The 2018 Walk held around Lake Burley Griffin for the 12th year on 28
February with over 4,500 participants was launched by the Federal Minister
responsible for organ and tissue donation Ken Wyatt and ACT Member for
Ginninderra, Tara Cheyne. The Walk was supported by the OTA and ACT
Health and is a significant feature of the national DonateLife campaign.

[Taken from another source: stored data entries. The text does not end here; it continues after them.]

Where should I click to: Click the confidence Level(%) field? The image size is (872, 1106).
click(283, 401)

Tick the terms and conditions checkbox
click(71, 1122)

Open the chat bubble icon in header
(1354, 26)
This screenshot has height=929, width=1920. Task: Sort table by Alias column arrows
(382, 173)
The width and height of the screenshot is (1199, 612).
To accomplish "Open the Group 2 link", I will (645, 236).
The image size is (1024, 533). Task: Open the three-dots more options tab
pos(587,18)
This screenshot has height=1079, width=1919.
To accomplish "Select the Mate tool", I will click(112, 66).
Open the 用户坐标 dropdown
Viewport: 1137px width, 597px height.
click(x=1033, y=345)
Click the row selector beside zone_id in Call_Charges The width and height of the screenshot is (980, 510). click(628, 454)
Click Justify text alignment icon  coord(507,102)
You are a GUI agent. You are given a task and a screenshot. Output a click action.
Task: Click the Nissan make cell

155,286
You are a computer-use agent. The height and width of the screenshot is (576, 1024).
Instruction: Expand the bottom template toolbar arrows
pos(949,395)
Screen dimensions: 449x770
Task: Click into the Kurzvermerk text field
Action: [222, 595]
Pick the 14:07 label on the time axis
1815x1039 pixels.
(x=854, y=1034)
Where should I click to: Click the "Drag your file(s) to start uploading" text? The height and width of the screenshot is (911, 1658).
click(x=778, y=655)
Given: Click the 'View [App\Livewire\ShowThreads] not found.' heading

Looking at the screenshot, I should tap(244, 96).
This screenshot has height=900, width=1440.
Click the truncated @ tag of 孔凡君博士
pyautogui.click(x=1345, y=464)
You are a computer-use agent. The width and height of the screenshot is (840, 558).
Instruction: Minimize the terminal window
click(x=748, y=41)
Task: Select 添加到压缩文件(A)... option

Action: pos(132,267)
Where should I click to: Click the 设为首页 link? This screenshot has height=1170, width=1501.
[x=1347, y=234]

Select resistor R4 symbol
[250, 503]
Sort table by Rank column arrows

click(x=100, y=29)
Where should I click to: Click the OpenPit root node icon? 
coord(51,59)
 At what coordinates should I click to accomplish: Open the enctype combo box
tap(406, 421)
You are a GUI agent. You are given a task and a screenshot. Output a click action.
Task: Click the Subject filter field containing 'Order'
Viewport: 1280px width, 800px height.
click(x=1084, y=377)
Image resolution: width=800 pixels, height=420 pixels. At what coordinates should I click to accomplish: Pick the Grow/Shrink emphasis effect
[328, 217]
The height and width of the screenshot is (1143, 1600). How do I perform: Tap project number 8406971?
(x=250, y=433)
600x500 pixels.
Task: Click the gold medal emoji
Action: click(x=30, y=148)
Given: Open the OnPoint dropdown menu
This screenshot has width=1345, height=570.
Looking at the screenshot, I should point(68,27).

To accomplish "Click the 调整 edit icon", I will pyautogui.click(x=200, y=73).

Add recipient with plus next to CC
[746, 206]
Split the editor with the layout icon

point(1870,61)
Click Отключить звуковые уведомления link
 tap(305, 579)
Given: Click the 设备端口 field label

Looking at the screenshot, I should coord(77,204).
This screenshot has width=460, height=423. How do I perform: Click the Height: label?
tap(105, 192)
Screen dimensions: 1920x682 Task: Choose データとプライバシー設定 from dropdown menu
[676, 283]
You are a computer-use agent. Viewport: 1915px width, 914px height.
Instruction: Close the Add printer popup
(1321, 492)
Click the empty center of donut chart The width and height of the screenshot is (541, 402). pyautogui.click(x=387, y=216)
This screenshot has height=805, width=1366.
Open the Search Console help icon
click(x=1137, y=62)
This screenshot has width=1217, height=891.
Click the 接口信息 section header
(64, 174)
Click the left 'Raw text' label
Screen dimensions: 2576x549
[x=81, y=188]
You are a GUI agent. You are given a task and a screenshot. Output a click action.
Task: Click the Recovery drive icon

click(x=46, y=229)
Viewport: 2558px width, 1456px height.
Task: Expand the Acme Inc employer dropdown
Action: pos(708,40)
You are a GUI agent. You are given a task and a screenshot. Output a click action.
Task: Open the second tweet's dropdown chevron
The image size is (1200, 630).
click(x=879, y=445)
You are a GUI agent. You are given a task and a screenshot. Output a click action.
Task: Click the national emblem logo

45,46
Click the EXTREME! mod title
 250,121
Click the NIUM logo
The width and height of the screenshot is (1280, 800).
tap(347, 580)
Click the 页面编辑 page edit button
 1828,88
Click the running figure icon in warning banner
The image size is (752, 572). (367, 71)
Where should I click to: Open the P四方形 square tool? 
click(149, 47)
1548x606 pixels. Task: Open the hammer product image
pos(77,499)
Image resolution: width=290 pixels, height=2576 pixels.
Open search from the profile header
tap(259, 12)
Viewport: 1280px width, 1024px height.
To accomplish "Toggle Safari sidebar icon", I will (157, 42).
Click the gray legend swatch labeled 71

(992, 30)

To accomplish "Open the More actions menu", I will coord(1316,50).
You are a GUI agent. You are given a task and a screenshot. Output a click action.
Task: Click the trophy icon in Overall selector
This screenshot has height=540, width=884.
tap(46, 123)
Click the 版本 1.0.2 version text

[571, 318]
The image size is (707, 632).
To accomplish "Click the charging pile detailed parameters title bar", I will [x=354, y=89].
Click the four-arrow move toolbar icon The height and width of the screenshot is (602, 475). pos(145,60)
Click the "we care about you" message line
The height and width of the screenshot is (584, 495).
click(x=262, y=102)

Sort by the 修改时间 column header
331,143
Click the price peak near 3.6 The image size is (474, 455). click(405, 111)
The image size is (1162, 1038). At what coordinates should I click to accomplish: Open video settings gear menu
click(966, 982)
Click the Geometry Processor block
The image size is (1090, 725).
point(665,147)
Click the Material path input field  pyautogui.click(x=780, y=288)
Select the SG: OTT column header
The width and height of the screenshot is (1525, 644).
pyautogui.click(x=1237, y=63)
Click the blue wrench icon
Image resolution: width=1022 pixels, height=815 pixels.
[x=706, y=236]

We cooperated closely with the National Arboretum Canberra in choosing a
landscape design for a Gift of Life Garden at the Arboretum. A tender
process for construction of the Garden is currently underway. An associated
sculpture to be installed within the Garden has also been selected and is now
being developed. The Garden is expected to be officially opened towards the
end of 2018.
We arranged a stall during orientation week at Market Day events at both the
Australian National University and University of Canberra and addressed
medical students at the ANU in a joint presentation with DonateLife ACT. We
also pursued links with the business community through the Canberra
Business Chamber.
Solid progress was achieved in 2017 for numbers of donations and successful
transplants. There remains a need to boost Australia’s rate of organ and
tissue donation - in particular, to lift family consent rates to a higher level and
expand the donor pool. We encourage people to discuss organ and tissue
donation with their family and close friends and to ask and know each other’s
donation decision. We emphasise the importance of registering that decision
on the Australian Organ Donor Register. Significant progress is being
achieved through the Government’s reform program, but the process will take
time and much more remains to be done.